Que s’est-il passé entre Serge Aurier et des policiers dans la nuit du 30 mai dernier près des Champs-Elysées ? La justice va tenter de le déterminer ce lundi au tribunal correctionnel de Paris. Le défenseur du PSGconvoqué à la suite de son altercation avec des agents de la BAC à la sortie d’une boîte de nuit du 8e arrondissement, est arrivé à 8h54 accompagné de son avocate, Me Claire Boutaud. Arrivé en premier, il a dû patienter quelques minutes à la porte de la salle d'audience, entouré de caméras et de photographe. Ni le joueur, ni son avocate n'ont souhaité s'exprimer.

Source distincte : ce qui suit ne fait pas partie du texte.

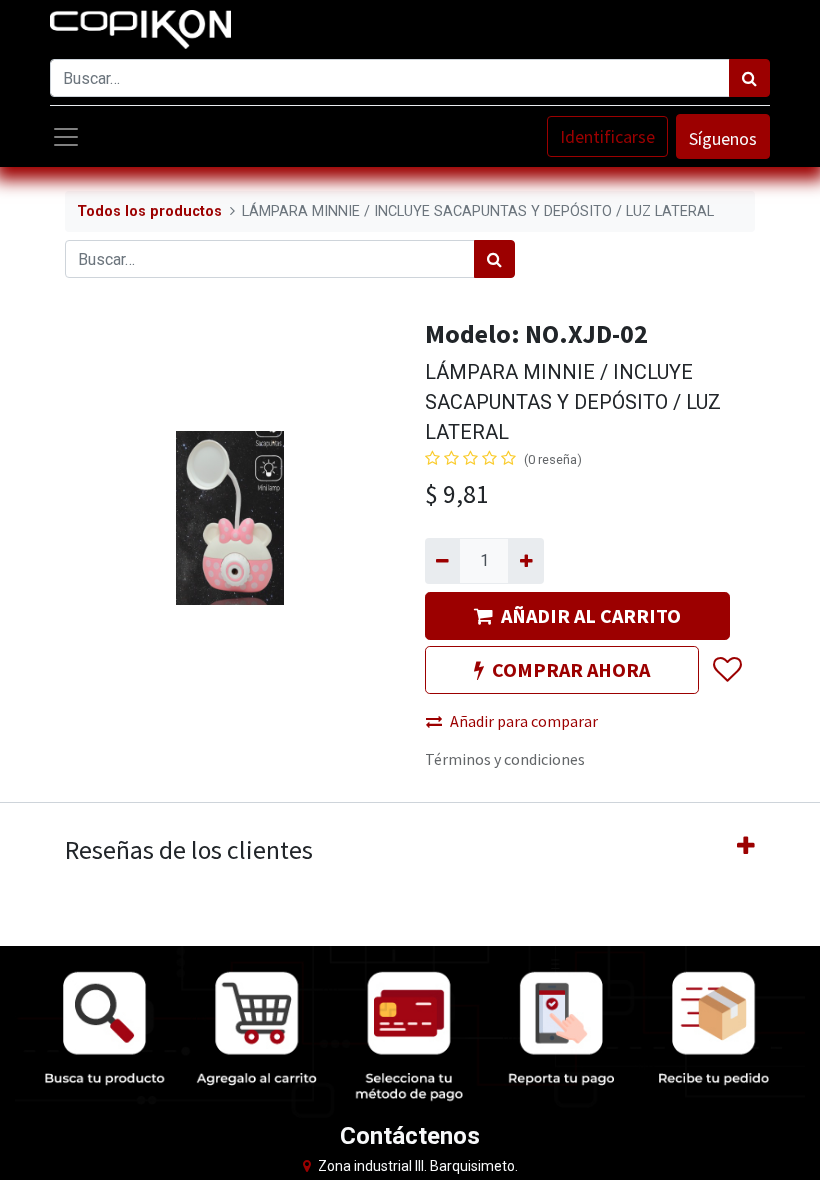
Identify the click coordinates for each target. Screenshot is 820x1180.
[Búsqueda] (749, 78)
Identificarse (607, 136)
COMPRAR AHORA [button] (571, 669)
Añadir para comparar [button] (524, 721)
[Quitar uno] (442, 561)
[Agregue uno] (525, 561)
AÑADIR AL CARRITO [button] (591, 615)
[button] (726, 671)
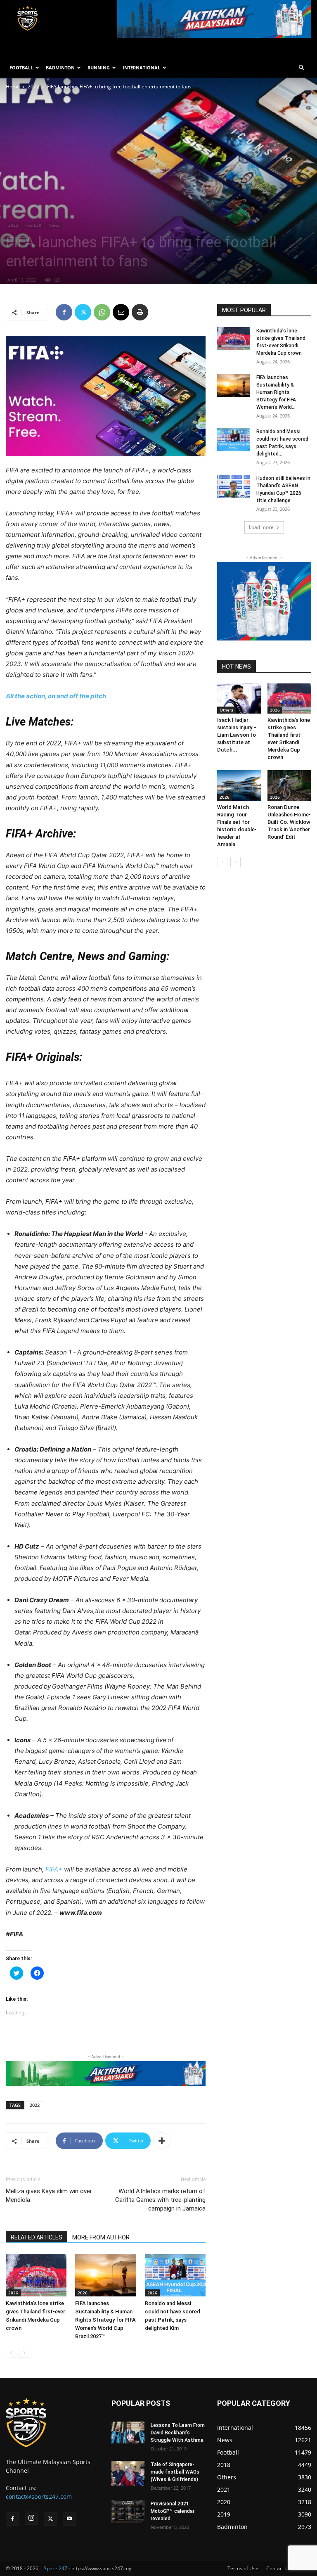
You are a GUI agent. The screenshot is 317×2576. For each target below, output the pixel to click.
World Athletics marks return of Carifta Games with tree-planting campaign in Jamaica (160, 2199)
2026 (13, 2293)
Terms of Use (242, 2568)
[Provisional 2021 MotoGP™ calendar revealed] (127, 2511)
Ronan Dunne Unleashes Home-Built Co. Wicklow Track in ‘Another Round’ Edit (289, 822)
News (53, 225)
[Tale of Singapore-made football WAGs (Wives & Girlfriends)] (127, 2473)
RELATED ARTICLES (36, 2237)
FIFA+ (53, 1869)
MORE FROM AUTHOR (101, 2237)
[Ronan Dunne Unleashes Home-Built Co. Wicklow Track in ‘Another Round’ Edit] (289, 785)
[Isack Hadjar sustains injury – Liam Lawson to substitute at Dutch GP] (239, 698)
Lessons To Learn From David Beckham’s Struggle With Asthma (178, 2432)
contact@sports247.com (39, 2496)
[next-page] (24, 2353)
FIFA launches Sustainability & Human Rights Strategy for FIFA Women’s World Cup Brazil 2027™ (105, 2319)
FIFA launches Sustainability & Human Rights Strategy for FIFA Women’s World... (276, 392)
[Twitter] (83, 312)
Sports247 (55, 2568)
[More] (161, 2140)
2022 (33, 86)
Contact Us (278, 2568)
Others (226, 710)
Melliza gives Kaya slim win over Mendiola (49, 2195)
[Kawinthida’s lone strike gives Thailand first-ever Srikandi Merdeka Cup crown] (36, 2275)
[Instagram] (31, 2518)
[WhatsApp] (102, 312)
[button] (301, 68)
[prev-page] (11, 2353)
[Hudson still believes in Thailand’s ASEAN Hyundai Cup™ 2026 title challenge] (233, 486)
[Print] (140, 312)
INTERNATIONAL (141, 67)
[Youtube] (69, 2519)
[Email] (121, 312)
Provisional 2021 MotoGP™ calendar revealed (172, 2511)
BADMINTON (60, 67)
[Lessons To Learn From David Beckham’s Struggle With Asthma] (127, 2432)
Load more (261, 527)
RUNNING (99, 67)
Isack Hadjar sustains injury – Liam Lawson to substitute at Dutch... (237, 735)
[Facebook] (64, 312)
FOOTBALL (21, 67)
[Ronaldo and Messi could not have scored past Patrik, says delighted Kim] (175, 2275)
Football (33, 225)
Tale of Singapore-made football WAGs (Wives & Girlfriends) (175, 2472)
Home (13, 86)
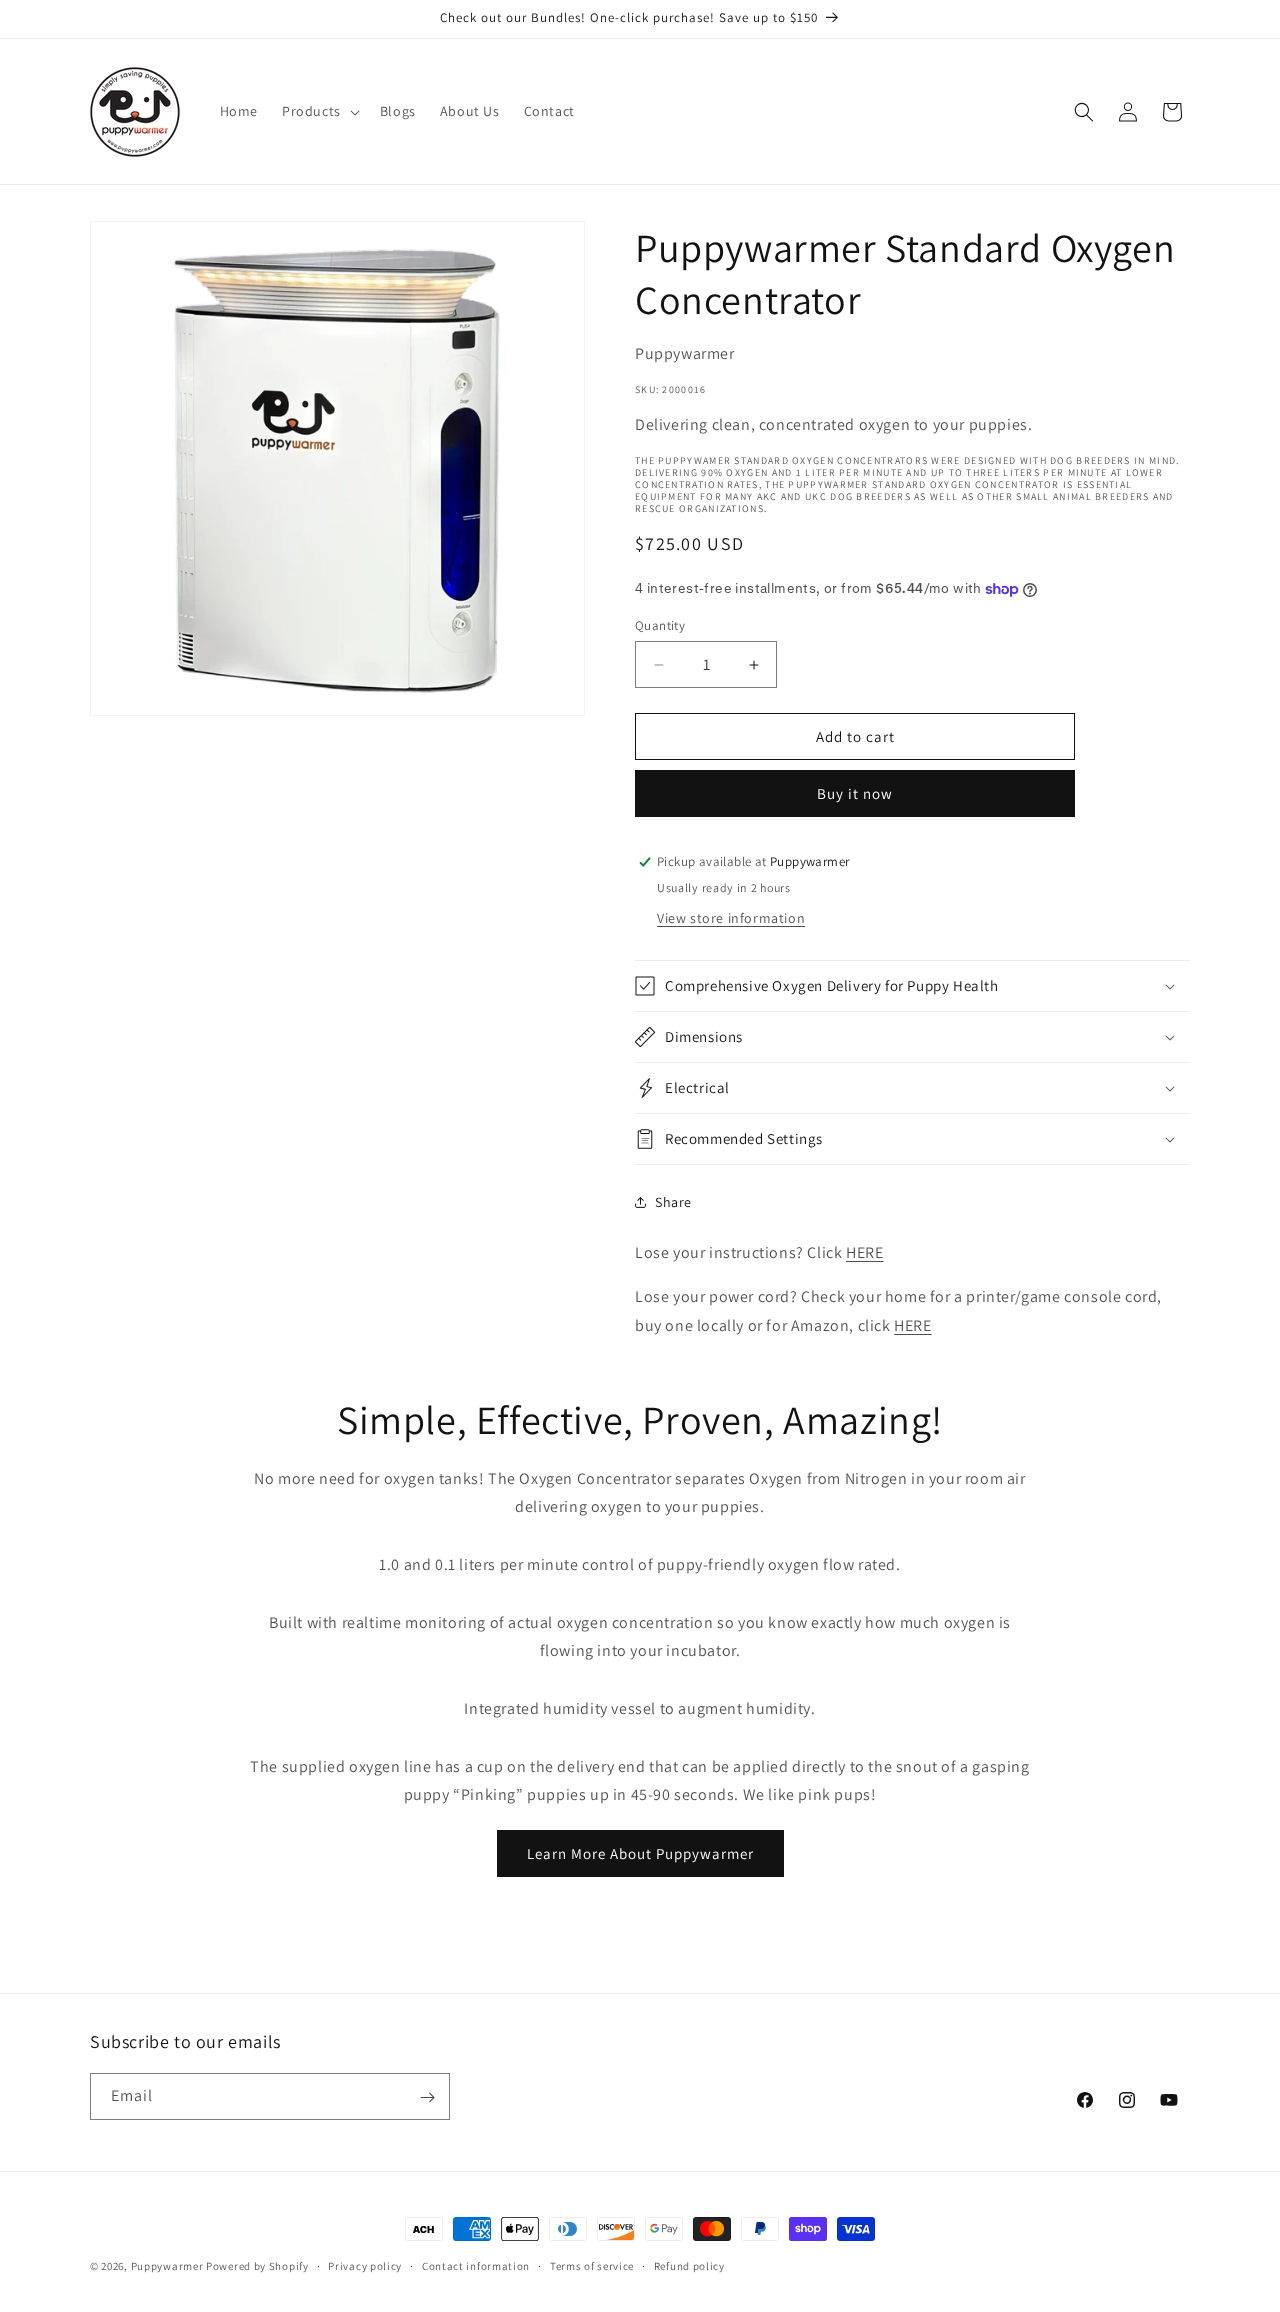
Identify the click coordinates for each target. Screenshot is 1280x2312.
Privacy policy (365, 2265)
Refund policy (689, 2265)
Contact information (476, 2265)
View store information (731, 918)
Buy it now (855, 793)
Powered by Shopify (257, 2266)
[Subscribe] (427, 2097)
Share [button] (673, 1202)
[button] (319, 111)
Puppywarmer (167, 2266)
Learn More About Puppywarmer (640, 1853)
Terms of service (592, 2265)
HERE (864, 1252)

L’international ivoirien comparaît pour violences volontaires sur personne dépositaire de l’ordre public. Le policier Emmanuel F. l’accuse de lui avoir asséné un coup de coude au thorax, qui lui a valu un jour d’ITT (incapacité temporaire de travail), lors de ce contrôle routier qui s’est envenimé.

Le procureur ne veut pas de prison ferme pour Aurier

Le procureur a requis une peine de deux mois de prison avec sursis, avec des travaux d'intérêt général. "Je ne pense pas que la prison ferme soit adaptée", a indiqué le procureur. Serge Aurier a déjà été condamné quatre fois pour conduite sans permis. La dernière condamnation date du 23 mai 2016 : trois mois de prison avec sursis.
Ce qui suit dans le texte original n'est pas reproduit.